━━━ SUPPLIED ENTRIES
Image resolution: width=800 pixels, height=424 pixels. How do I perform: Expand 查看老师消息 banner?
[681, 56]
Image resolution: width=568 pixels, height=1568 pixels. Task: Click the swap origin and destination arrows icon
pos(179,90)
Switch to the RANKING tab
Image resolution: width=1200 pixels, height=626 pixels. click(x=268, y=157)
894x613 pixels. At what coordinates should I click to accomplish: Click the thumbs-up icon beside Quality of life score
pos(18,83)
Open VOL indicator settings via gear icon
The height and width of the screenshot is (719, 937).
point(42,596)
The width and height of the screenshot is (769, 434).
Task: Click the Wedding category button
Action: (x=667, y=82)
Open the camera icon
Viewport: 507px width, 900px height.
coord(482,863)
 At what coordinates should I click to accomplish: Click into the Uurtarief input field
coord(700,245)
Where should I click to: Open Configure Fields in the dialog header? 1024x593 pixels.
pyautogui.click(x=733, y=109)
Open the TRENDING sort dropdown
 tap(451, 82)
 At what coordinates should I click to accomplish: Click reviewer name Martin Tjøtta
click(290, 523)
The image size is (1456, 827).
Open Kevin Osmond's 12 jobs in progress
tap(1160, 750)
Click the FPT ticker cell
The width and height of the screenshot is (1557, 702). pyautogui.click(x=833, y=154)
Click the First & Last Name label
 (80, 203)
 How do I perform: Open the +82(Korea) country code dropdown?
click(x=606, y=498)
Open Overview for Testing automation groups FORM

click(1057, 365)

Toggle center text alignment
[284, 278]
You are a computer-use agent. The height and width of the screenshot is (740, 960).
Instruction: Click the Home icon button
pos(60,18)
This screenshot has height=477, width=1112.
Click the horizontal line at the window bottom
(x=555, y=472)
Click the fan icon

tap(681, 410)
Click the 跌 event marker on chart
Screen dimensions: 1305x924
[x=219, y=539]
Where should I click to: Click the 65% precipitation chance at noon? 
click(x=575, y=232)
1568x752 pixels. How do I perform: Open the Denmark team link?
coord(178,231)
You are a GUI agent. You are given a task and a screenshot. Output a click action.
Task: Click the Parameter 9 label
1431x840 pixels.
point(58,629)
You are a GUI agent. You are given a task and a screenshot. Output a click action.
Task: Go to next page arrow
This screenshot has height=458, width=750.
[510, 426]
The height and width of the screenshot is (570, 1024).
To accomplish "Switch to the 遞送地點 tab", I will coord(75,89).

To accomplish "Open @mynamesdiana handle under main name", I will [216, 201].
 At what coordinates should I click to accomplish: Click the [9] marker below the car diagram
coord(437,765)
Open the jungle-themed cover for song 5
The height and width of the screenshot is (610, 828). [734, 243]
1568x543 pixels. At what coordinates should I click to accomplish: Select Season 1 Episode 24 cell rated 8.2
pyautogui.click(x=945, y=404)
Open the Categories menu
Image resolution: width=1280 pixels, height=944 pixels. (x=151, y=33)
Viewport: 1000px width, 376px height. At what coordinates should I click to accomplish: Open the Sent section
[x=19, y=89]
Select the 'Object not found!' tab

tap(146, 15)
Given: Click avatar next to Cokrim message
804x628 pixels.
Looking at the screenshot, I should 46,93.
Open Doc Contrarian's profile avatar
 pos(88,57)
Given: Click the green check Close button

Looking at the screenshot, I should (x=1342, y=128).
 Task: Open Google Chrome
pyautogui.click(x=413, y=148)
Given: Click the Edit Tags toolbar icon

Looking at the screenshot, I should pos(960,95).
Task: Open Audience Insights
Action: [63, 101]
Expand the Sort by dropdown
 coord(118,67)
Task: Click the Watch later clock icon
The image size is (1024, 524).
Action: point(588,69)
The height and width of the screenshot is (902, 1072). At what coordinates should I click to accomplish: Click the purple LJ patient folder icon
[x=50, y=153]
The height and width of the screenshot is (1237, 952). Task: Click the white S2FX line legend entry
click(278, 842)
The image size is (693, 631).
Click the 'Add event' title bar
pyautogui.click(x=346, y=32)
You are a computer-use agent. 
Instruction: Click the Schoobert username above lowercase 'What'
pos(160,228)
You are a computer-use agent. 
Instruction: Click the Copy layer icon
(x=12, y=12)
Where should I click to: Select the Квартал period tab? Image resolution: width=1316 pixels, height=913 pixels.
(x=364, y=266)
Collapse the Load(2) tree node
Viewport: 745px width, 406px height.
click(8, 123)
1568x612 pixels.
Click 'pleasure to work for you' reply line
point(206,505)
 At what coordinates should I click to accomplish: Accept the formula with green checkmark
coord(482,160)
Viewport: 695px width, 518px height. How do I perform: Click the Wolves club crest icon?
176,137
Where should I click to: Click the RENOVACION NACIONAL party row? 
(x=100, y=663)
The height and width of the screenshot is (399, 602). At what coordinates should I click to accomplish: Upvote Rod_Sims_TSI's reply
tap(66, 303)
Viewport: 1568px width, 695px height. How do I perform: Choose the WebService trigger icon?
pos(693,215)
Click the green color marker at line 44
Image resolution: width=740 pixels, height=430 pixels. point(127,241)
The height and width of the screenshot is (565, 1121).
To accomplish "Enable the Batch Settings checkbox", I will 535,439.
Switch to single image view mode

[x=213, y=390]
━━━━━━
INSTRUCTIONS FOR THE TASK » An exact repetition of the data above is all that is needed.

WRITTEN ANSWER »
Image resolution: width=800 pixels, height=424 pixels. How do I perform: Expand 查看老师消息 banner?
[681, 56]
Image resolution: width=568 pixels, height=1568 pixels. Task: Click the swap origin and destination arrows icon
pos(179,90)
Switch to the RANKING tab
Image resolution: width=1200 pixels, height=626 pixels. click(x=268, y=157)
894x613 pixels. At what coordinates should I click to accomplish: Click the thumbs-up icon beside Quality of life score
pos(18,83)
Open VOL indicator settings via gear icon
The height and width of the screenshot is (719, 937).
point(42,596)
The width and height of the screenshot is (769, 434).
Task: Click the Wedding category button
Action: (x=667, y=82)
Open the camera icon
Viewport: 507px width, 900px height.
coord(482,863)
 At what coordinates should I click to accomplish: Click into the Uurtarief input field
coord(700,245)
Where should I click to: Open Configure Fields in the dialog header? 1024x593 pixels.
pyautogui.click(x=733, y=109)
Open the TRENDING sort dropdown
 tap(451, 82)
 At what coordinates should I click to accomplish: Click reviewer name Martin Tjøtta
click(290, 523)
The image size is (1456, 827).
Open Kevin Osmond's 12 jobs in progress
tap(1160, 750)
Click the FPT ticker cell
The width and height of the screenshot is (1557, 702). pyautogui.click(x=833, y=154)
Click the First & Last Name label
 (80, 203)
 How do I perform: Open the +82(Korea) country code dropdown?
click(x=606, y=498)
Open Overview for Testing automation groups FORM

click(1057, 365)

Toggle center text alignment
[284, 278]
You are a computer-use agent. The height and width of the screenshot is (740, 960).
Instruction: Click the Home icon button
pos(60,18)
This screenshot has height=477, width=1112.
Click the horizontal line at the window bottom
(x=555, y=472)
Click the fan icon

tap(681, 410)
Click the 跌 event marker on chart
Screen dimensions: 1305x924
[x=219, y=539]
Where should I click to: Click the 65% precipitation chance at noon? 
click(x=575, y=232)
1568x752 pixels. How do I perform: Open the Denmark team link?
coord(178,231)
You are a GUI agent. You are given a task and a screenshot. Output a click action.
Task: Click the Parameter 9 label
1431x840 pixels.
point(58,629)
You are a GUI agent. You are given a task and a screenshot. Output a click action.
Task: Go to next page arrow
This screenshot has height=458, width=750.
[510, 426]
The height and width of the screenshot is (570, 1024).
To accomplish "Switch to the 遞送地點 tab", I will coord(75,89).

To accomplish "Open @mynamesdiana handle under main name", I will [216, 201].
 At what coordinates should I click to accomplish: Click the [9] marker below the car diagram
coord(437,765)
Open the jungle-themed cover for song 5
The height and width of the screenshot is (610, 828). [734, 243]
1568x543 pixels. At what coordinates should I click to accomplish: Select Season 1 Episode 24 cell rated 8.2
pyautogui.click(x=945, y=404)
Open the Categories menu
Image resolution: width=1280 pixels, height=944 pixels. (x=151, y=33)
Viewport: 1000px width, 376px height. At what coordinates should I click to accomplish: Open the Sent section
[x=19, y=89]
Select the 'Object not found!' tab

tap(146, 15)
Given: Click avatar next to Cokrim message
804x628 pixels.
Looking at the screenshot, I should 46,93.
Open Doc Contrarian's profile avatar
 pos(88,57)
Given: Click the green check Close button

Looking at the screenshot, I should (x=1342, y=128).
 Task: Open Google Chrome
pyautogui.click(x=413, y=148)
Given: Click the Edit Tags toolbar icon

Looking at the screenshot, I should pos(960,95).
Task: Open Audience Insights
Action: [63, 101]
Expand the Sort by dropdown
 coord(118,67)
Task: Click the Watch later clock icon
The image size is (1024, 524).
Action: point(588,69)
The height and width of the screenshot is (902, 1072). At what coordinates should I click to accomplish: Click the purple LJ patient folder icon
[x=50, y=153]
The height and width of the screenshot is (1237, 952). Task: Click the white S2FX line legend entry
click(278, 842)
The image size is (693, 631).
Click the 'Add event' title bar
pyautogui.click(x=346, y=32)
You are a computer-use agent. 
Instruction: Click the Schoobert username above lowercase 'What'
pos(160,228)
You are a computer-use agent. 
Instruction: Click the Copy layer icon
(x=12, y=12)
Where should I click to: Select the Квартал period tab? Image resolution: width=1316 pixels, height=913 pixels.
(x=364, y=266)
Collapse the Load(2) tree node
Viewport: 745px width, 406px height.
click(8, 123)
1568x612 pixels.
Click 'pleasure to work for you' reply line
point(206,505)
 At what coordinates should I click to accomplish: Accept the formula with green checkmark
coord(482,160)
Viewport: 695px width, 518px height. How do I perform: Click the Wolves club crest icon?
176,137
Where should I click to: Click the RENOVACION NACIONAL party row? 
(x=100, y=663)
The height and width of the screenshot is (399, 602). At what coordinates should I click to accomplish: Upvote Rod_Sims_TSI's reply
tap(66, 303)
Viewport: 1568px width, 695px height. How do I perform: Choose the WebService trigger icon?
pos(693,215)
Click the green color marker at line 44
Image resolution: width=740 pixels, height=430 pixels. point(127,241)
The height and width of the screenshot is (565, 1121).
To accomplish "Enable the Batch Settings checkbox", I will 535,439.
Switch to single image view mode

[x=213, y=390]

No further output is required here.